= Vapautemme hinta =

1941 Finnish book

A copy of Vapautemme hinta

Vapautemme hinta ('The price of our freedom') is a 1941 book compiled by the Finnish magazine Suomen Kuvalehti. It consists of the names and, when available, pictures of all the Finnish soldiers who died in the Winter War from 1939-1940 between Finland and the Soviet Union. Soldiers were grouped by county and municipality to show the effect on each region, and pictures of the soldiers' church from their hometown was also included. The book also includes pictures of civilian deaths from Soviet air raids as well as pictures of bombed cities, and a directory to make it easier to search up specific people.

Politically, Suomen Kuvalehti was a publication of the Finnish right; it had previously published a column in its magazine to memorialize and honor fallen Finnish Whites from the Finnish Civil War between the German-friendly "Whites" and the Soviet-friendly "Reds". Vapautemme hinta is a continuation of the idea; it made the case that a unified Finland preserved its independence and freedom through the heroic blood sacrifice of its sons, and bolstered Finnish nationalism. In spite of great losses, the Winter War was thus presented as a success in that Finland still stood as an independent nation at all rather than being entirely conquered. Many Finnish families kept a copy of Vapautemme hinta in their homes.
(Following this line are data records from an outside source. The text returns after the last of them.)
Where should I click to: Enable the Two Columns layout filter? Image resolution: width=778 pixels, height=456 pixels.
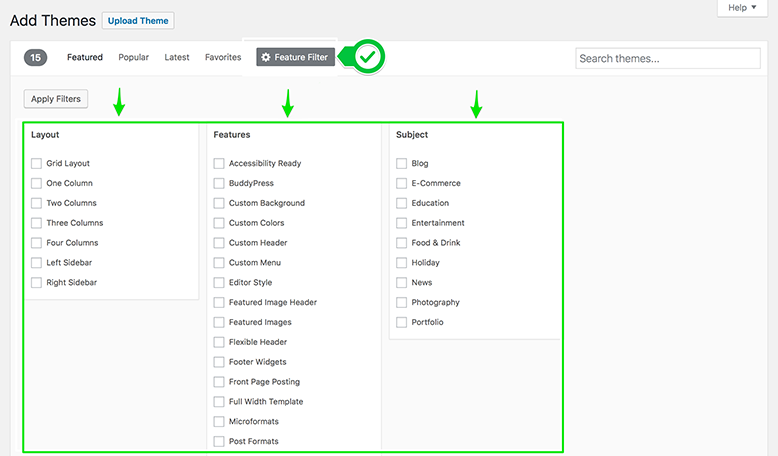tap(36, 203)
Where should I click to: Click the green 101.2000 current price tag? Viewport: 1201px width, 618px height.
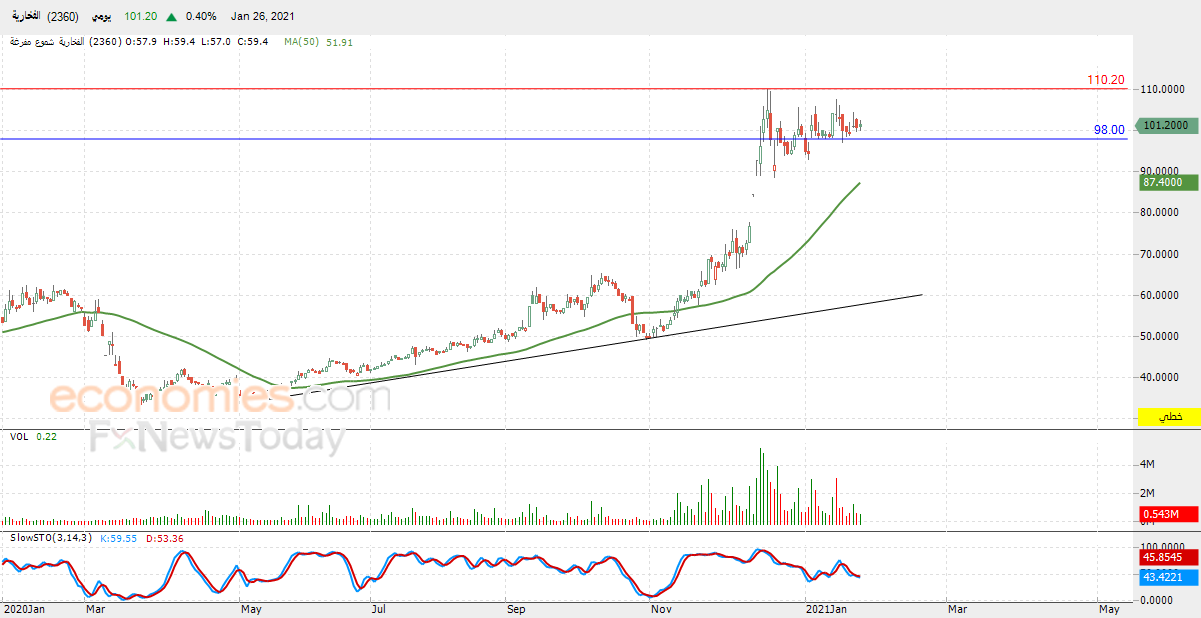(1165, 125)
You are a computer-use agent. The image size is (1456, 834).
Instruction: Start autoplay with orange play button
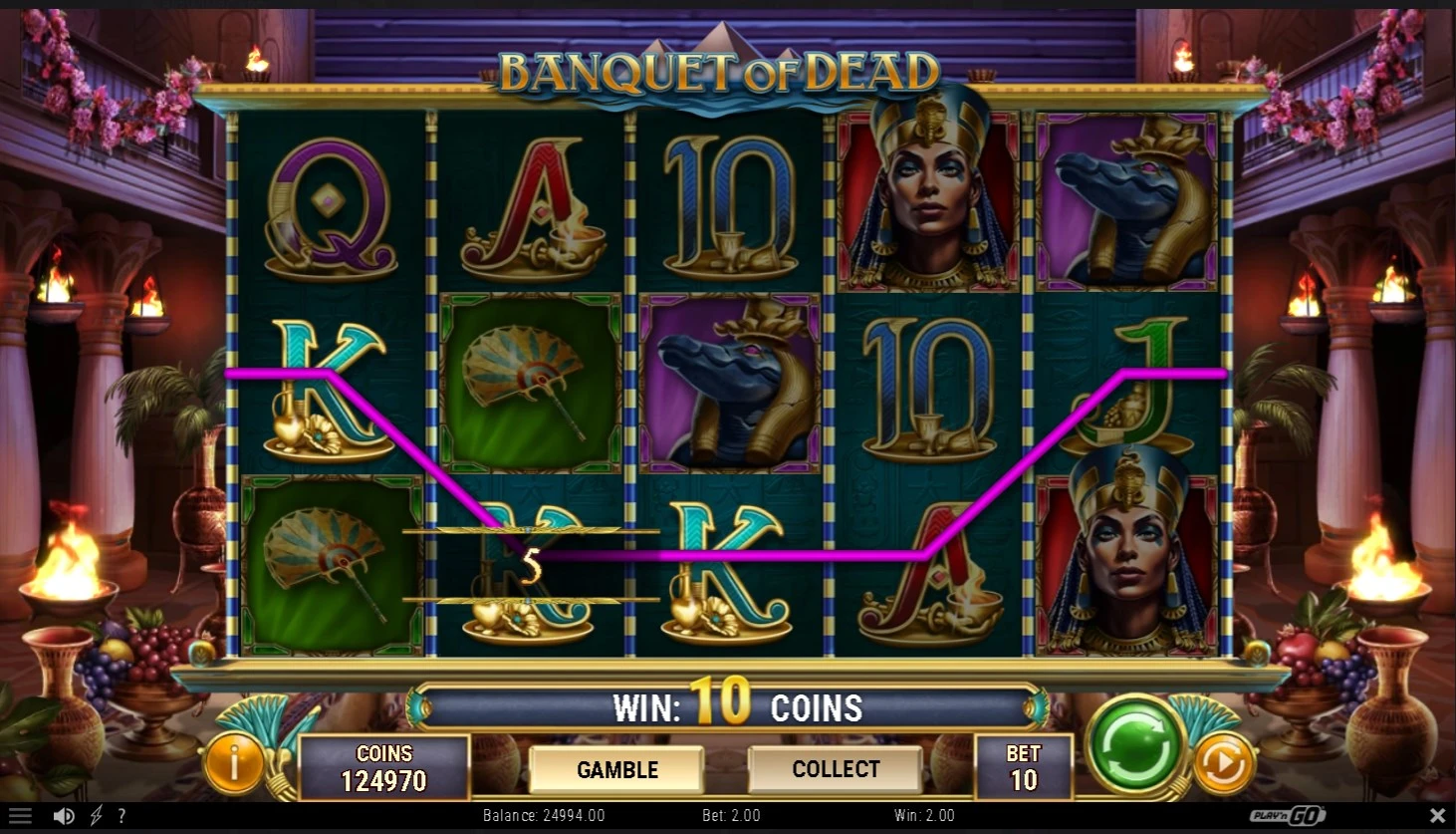[1223, 765]
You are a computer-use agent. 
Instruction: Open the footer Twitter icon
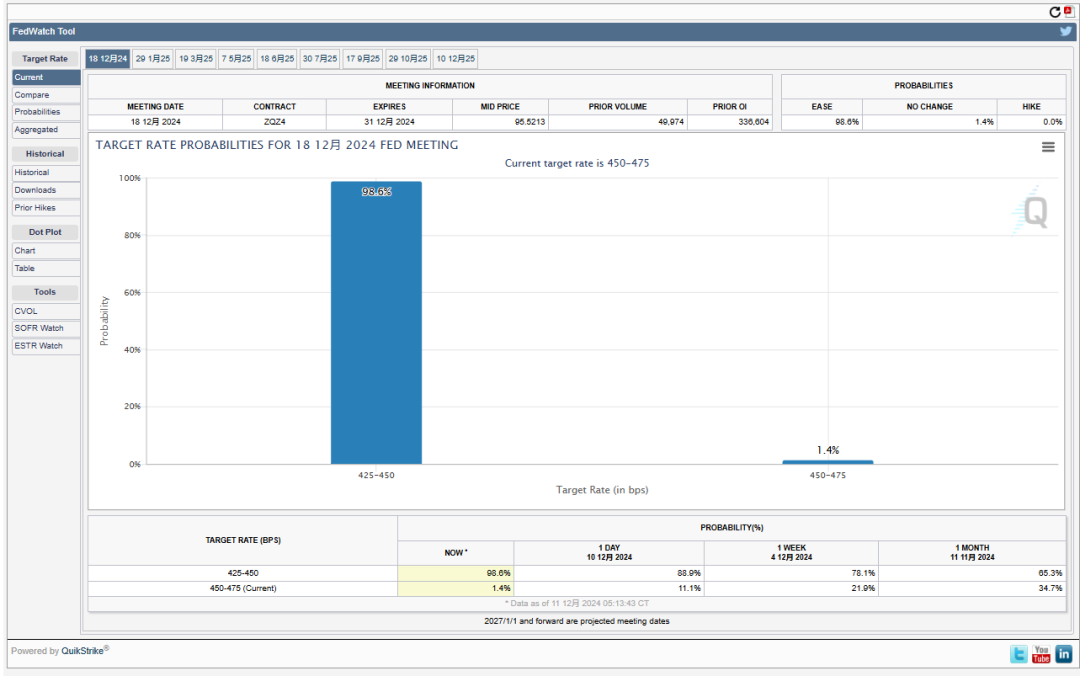click(1019, 654)
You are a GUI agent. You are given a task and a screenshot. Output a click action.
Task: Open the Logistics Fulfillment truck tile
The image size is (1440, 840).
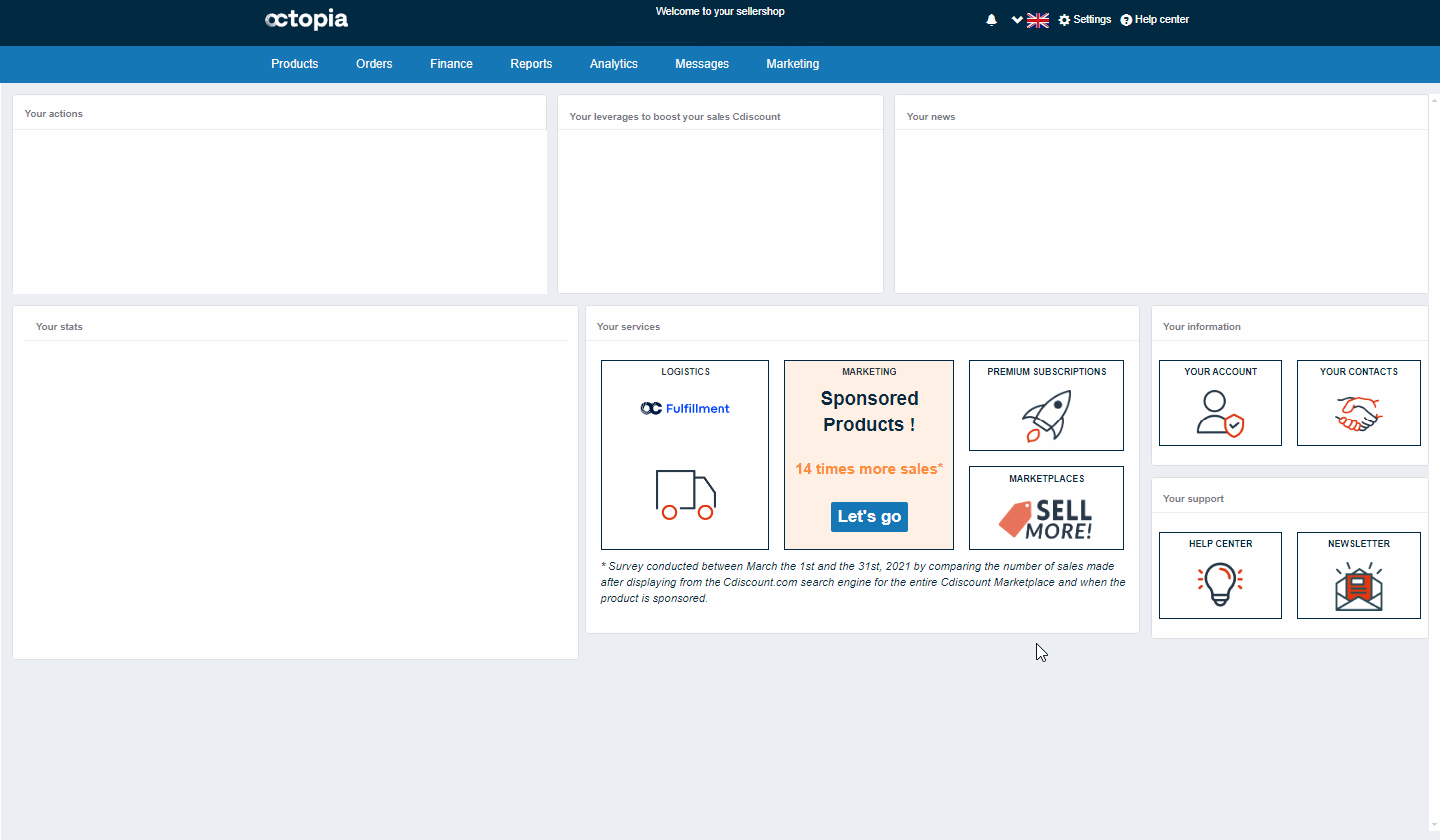685,454
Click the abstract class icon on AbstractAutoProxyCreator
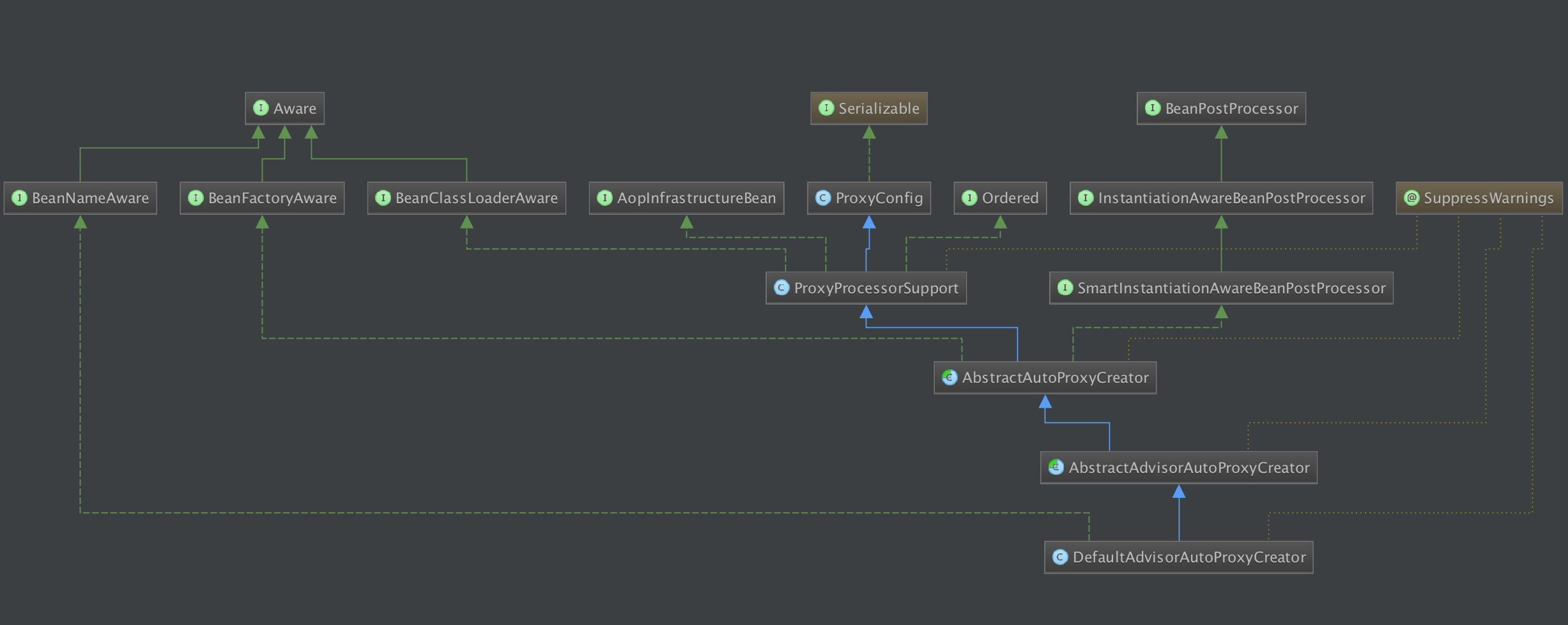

The artist Seppo Renvall made a 1990 experimental film based on Vapautemme hinta. In 2019, artist Harri Pälviranta utilized the book from another angle, scanning all the fallen soldiers from the book and reworking the pictures into artwork. The extensive records compiled by Vapautemme hinta have been used in occasional academic research when studying death rates in war and similar studies requiring a large and complete record of fallen soldiers.